Human culture is unprecedented because it is cumulative. We build on our existing stock of skills and information, recombine them and generate new ones. This process, over time, results in complex phenomena like the internet. At the beginning, there was language and speech, then came the written word and printing, radio communication and telephone, then computers and the internet. But culture only accumulates and evolves over time if information can be passed on accurately.
In our study, my colleagues and I watched over 100 video recordings from my time with the Mbendjele BaYaka Pygmies to understand how hunter-gatherer children develop skills like using knives, caring for infants, and gathering wild plants when they are as young as three years old.
Most infants and toddlers learn by freely exploring their environment, observing and copying others. This way of learning through imitation is a great way of transmitting skills accurately and likely explains how the earliest concepts and processes were first learned and communicated among ancient hunter-gatherer groups.
Teaching is another great way of ensuring information is passed on correctly. But compared to the years of formal education children receive in societies like the UK—where a strict hierarchy is enforced between them and the teacher—teaching is rare for hunter-gatherer children like the Mbendjele. Hunter-gatherers encourage children to be self-reliant and are less likely to intervene in their actions, because independence is crucial in their environment where a person needs to look for food each day.
Does this mean that teaching isn't necessary? Not at all. Our observations suggest that teaching in humans is universal and has evolved as cultures have evolved. When skills and knowledge become more sophisticated—as information and complex interdependent relationships stack up—learning through being taught becomes crucial. You can't learn mathematics by simply observing someone solving problems after all.

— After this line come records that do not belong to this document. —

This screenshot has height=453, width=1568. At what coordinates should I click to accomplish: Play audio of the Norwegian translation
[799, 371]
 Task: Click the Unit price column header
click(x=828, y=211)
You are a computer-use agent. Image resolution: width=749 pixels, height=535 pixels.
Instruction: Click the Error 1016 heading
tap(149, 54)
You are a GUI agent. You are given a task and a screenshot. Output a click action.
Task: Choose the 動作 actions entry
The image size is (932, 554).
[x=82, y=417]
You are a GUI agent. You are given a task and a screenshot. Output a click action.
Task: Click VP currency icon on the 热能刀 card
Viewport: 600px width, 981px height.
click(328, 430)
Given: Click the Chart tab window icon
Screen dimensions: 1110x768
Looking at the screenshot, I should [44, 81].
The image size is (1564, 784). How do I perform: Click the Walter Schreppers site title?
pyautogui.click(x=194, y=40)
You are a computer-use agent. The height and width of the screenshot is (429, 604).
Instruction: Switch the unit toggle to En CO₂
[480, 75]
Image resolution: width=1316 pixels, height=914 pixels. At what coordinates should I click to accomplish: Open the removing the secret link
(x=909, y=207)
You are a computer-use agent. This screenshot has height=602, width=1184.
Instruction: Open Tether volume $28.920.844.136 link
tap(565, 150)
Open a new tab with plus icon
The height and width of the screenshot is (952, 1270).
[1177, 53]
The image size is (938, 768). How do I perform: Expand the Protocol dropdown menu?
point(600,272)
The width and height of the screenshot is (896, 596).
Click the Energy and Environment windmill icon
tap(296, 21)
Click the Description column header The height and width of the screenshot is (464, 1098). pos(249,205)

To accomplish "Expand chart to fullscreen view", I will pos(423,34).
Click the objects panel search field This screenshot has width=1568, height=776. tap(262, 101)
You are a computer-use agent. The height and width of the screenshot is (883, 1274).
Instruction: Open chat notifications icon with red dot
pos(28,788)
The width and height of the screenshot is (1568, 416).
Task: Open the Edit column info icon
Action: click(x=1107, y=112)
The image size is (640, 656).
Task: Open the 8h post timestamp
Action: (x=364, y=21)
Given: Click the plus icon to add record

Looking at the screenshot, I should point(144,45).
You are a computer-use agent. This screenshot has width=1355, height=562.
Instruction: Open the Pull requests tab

Among the Mbendjele today, teaching is reserved for transmitting abstract information, like how to behave around others. Rather than giving direct instructions, hunter-gatherer teachers often create learning opportunities and monitor the child's activity. For example, I watched a teenage boy learn how to share food equally among the camp as the adult monitoring him only intervened to give feedback.
The value of childhood and play
As humans, we have an unusually long childhood period. On average, we spend the first 18 years of our lives being dependent on others for food. In contrast, chimpanzees are nutritionally self-sufficient immediately after weaning, at five to six years of age. Many agree that childhood has evolved in humans to allow necessary time to develop the complex skills needed for hunting and gathering.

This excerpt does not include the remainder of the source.